April 27, 2022
On April 27, the Boston Foundation’s Annual Campaign for Civic Leadership hosted an online conversation between the Foundation’s President and CEO, M. Lee Pelton, and Boston Mayor Michelle Wu. The wide-ranging discussion covered many facets of leadership—what’s new, what’s old, what’s surprising and what’s keeping the mayor up at night.
On her 160th day in office, the Mayor was as eloquent as on the campaign trail, now steeped in the daily realities of City Hall. Wu, the first woman elected mayor of Boston and the second woman of color to hold the position, said, “For me, leadership and being your authentic self can’t be separated.” She is now a leader, professional, boss, parent of young children, child of immigrant parents, commuter, climate advocate and more.
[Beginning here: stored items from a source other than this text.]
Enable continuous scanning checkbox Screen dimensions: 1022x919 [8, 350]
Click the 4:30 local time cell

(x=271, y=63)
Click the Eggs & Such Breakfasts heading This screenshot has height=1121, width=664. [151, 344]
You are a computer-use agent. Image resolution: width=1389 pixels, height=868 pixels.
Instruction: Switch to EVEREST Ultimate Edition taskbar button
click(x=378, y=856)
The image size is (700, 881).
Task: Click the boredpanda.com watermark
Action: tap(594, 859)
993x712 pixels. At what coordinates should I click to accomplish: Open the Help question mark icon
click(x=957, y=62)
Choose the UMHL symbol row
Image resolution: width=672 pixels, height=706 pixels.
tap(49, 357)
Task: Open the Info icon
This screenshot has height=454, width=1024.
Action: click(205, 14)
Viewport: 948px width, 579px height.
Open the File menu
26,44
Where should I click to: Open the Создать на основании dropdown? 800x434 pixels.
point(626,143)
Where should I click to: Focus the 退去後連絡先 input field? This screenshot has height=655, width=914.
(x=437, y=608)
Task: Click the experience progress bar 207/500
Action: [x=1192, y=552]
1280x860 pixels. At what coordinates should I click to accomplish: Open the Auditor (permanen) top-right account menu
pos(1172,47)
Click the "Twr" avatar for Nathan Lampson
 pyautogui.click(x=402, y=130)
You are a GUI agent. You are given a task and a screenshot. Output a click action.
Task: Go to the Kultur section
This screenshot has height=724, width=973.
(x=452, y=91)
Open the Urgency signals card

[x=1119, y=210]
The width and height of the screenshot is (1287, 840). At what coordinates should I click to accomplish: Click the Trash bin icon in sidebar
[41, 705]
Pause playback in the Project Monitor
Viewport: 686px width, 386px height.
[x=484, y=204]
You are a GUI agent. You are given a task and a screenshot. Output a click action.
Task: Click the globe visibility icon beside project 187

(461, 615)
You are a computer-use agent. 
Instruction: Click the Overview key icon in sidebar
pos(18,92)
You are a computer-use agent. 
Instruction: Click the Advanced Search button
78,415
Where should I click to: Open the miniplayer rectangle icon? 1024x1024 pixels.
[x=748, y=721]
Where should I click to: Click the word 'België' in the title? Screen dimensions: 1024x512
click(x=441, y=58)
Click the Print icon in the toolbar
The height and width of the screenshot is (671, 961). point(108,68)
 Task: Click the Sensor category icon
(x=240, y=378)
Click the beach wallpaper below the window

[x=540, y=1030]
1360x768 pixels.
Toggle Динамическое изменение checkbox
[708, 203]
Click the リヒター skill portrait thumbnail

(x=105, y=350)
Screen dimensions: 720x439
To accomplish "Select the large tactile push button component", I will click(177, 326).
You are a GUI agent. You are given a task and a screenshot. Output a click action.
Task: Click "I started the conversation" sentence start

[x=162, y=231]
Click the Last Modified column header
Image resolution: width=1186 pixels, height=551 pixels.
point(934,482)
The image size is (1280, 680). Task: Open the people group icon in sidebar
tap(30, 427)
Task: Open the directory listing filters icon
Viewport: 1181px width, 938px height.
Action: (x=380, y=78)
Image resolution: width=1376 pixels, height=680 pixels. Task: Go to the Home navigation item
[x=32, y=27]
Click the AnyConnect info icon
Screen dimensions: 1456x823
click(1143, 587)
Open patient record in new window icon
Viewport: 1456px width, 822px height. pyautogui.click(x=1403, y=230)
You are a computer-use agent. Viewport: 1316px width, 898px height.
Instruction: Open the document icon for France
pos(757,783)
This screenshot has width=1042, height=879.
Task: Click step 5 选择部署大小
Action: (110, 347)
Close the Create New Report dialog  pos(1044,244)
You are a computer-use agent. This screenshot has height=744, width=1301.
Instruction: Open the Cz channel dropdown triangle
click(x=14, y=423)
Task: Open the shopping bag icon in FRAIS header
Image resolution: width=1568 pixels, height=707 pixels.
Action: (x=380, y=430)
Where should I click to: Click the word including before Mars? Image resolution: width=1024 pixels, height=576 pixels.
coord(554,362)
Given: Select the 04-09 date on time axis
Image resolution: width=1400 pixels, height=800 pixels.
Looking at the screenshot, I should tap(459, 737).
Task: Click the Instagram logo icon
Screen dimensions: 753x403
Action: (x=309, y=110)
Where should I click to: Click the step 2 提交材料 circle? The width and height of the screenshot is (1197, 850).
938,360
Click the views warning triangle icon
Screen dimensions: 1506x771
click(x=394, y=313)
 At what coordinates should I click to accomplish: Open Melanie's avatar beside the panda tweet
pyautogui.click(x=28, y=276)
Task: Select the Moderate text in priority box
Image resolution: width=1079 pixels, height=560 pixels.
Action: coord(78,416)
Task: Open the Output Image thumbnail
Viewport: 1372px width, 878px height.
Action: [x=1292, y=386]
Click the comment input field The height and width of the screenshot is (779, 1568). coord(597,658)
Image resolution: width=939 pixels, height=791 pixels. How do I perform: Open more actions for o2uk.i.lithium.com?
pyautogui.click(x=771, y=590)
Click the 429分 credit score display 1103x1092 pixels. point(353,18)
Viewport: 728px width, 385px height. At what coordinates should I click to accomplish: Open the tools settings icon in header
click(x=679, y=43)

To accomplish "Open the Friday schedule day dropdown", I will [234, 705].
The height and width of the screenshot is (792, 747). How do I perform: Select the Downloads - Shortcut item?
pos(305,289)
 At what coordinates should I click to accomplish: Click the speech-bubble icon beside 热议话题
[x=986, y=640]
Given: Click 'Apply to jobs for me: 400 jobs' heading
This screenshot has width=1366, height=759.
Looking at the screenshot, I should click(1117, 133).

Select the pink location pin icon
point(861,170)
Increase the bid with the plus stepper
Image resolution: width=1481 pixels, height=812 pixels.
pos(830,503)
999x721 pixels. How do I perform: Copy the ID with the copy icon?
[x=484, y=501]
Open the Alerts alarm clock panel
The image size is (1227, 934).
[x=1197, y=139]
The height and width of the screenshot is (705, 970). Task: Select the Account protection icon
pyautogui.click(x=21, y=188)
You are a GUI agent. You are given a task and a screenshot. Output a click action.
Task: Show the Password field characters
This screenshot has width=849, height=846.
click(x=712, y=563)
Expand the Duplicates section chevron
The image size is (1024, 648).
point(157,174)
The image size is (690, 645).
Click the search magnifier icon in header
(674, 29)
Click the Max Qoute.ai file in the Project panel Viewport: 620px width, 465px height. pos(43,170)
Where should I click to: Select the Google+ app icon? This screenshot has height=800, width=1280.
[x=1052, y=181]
When Pelton asked how she juggles all that, she mused that it may seem notable because we’re used to seeing a certain type of leader in Boston’s key positions—men who traditionally did not bring their full selves to the role. On the how-to, she was frank: “It means saying no to some things. But there are 19,000 City of Boston staff who are just waiting to be empowered and step into roles. If one person is trying to do everything, we’re not going to get so far.” As many working women know, she said, juggling work, family and everything else requires building out the team.
Her familiarity with City Hall after 10 years of working there, including for the late Mayor Tom Menino, reduced the number of surprises in store when she stepped into the job. The biggest surprise since taking office, she said, “has been how much what we do and how we communicate is affected by national currents. These are deeply divided right now and growing in toxicity, with a visible rise in levels of hate across the country. In 2014, there was a distance between what happened in the city and the federal government… now, when our communications can be targeted by right wing national forces, it has an impact.”
Pelton wondered who some of her models for leadership might be. She said she is among the many who miss Mayor Menino, and she thinks often about how he would approach things. She admires how he knew every block of the city and who lived there and what they cared about. She also cited Senator Elizabeth Warren and Representative Ayanna Pressley as “incredible women who’ve been shattering ceilings and building ladders and infrastructure for others to follow. Their unapologetic, bold focus on getting things done is something I’m excited to see every day.”
Pelton and Wu spoke about the intersection of social challenges represented by the troubles evident particularly at Mass Avenue and Melnea Cass Boulevard. The challenges of child-care access and affordability, and of hiring top officials like school superintendent or police commissioner. The persistent matter of racism and looming matter of climate crisis. The Mayor shared some of the ideas being implemented or explored by the City, from geographically decentralizing social services to purchasing electric school buses.
Pelton closed by asking what keeps the Mayor up at night. “What keeps me up? Mental health, for one: We see the strain everywhere across the community, from young people to seniors… Young people are always on my mind. We live in a mecca of education and Boston Public Schools should reflect that. There’s much change coming. It may get more complicated before it gets better. And I worry about this moment in our nation’s history…. There’s a lot that spills over into Boston from how divided our politics are nationally. I know we have the capacity here to set a different tone but it will take intentionality and work.” She added, “I truly believe that the way we get our country and democracy back on track is to prove that it’s possible at the local level.”